ALAN MOORE USED to love writing stories in school.
For a little while they would be about horses and ponies and the trips he would take with his father and younger brother from their home in south Finglas to the tracks in Portmarnock or Coolock.
His father had horses in a stable by the airport, he would spend his early mornings taking care of them before going to work for Dublin Corporation. At weekends things would get really serious. “The American Harness Racing, with the chariots, that’s what they would race,” Moore recalls.
Slowly, his interest waned. “I had to get away from them. It wasn’t for me at all. I fell off, I was kicked, all sorts. Even now I don’t like horses. They’re just too powerful for me.”
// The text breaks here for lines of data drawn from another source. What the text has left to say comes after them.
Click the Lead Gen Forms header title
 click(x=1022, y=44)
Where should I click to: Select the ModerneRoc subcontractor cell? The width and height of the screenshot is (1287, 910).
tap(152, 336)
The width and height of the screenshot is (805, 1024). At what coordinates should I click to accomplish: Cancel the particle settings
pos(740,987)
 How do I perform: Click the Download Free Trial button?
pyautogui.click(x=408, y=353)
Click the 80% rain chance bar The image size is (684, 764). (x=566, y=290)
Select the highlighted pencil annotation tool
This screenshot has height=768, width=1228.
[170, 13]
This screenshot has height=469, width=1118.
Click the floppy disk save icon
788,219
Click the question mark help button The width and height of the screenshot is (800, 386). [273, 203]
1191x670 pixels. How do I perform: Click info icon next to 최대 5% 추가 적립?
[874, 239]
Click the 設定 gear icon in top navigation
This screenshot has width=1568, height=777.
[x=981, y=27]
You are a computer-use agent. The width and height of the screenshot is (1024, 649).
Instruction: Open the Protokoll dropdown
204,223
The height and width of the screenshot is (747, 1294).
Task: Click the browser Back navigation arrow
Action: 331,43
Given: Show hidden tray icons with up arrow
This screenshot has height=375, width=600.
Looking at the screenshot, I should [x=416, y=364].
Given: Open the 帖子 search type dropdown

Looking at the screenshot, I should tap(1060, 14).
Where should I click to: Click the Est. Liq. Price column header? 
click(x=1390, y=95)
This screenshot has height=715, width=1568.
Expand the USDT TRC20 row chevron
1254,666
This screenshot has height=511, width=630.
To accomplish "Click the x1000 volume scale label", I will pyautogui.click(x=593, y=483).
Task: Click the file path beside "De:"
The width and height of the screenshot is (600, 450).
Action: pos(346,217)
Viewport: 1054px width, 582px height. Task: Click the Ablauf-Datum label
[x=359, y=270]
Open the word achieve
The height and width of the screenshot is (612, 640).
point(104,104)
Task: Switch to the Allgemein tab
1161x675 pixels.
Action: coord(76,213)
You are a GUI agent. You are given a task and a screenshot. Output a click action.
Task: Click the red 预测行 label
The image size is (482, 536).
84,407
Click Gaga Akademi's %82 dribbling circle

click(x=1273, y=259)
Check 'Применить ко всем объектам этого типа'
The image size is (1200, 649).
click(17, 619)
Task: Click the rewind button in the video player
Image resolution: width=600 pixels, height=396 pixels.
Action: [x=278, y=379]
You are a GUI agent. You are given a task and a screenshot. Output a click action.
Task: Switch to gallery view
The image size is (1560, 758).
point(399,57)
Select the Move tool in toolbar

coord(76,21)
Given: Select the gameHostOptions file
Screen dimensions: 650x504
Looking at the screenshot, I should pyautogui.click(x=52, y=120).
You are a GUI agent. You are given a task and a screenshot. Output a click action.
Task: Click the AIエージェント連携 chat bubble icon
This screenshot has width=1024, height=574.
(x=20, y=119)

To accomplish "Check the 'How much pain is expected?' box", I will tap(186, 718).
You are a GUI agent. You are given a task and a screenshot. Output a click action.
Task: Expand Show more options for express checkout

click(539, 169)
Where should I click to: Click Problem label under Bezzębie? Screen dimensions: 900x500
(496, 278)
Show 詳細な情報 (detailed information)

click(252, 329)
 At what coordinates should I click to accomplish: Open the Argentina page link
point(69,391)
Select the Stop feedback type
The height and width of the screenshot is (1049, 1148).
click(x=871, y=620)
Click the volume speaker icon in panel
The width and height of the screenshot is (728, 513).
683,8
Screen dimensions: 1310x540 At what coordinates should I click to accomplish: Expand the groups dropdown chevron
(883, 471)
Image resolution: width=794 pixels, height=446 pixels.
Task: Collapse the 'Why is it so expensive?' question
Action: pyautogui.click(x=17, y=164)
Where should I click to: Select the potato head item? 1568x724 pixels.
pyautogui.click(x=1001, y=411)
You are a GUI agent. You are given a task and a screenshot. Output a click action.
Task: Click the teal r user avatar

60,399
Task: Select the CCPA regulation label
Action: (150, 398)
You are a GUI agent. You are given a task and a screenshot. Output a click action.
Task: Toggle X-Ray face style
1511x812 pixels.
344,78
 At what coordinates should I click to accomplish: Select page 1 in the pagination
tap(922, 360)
Just one of the many vulnerabilities he is willing to reveal over the course of a weekend in which the 44-year-old reflects on his life to this point.
Moore was 11 when he left his father and brother to the horses. By that stage, Rivermount Boys Football Club was the centre of his universe. Based within the deep Tolka Valley, it is a place that looks as if it would close in and swallow you up with one bad touch.
For Alan Moore it opened his mind to the exciting possibilities of a different future.
It was the start of a dream.
The stories he wrote changed.
As he prepared for his Inter Cert (Junior Cert in old money), he continued to dream on the pages of his copybook at Patrician College – “the football school”– to the point a letter was sent to the family home urging him, well, to cop on and concentrate on getting a proper job.
“That was the school Ronnie Whelan went to. I knew it could be done. In my head I was looking at playing for Ireland in the 1994 World Cup. I worked it out that I would be old enough by then and it was achievable.”
Others knew it was, too.
“Alan was such a graceful player,” Joe Bennett, one of the founding members of Rivermount, beams. Joe is in his 70s now and only recently finished the latest bout of chemotherapy. Speaking about “young Alan” only brings joy. “He would be there one second and gone the next, gone by his man before he knew it. He was so shy compared to the others.”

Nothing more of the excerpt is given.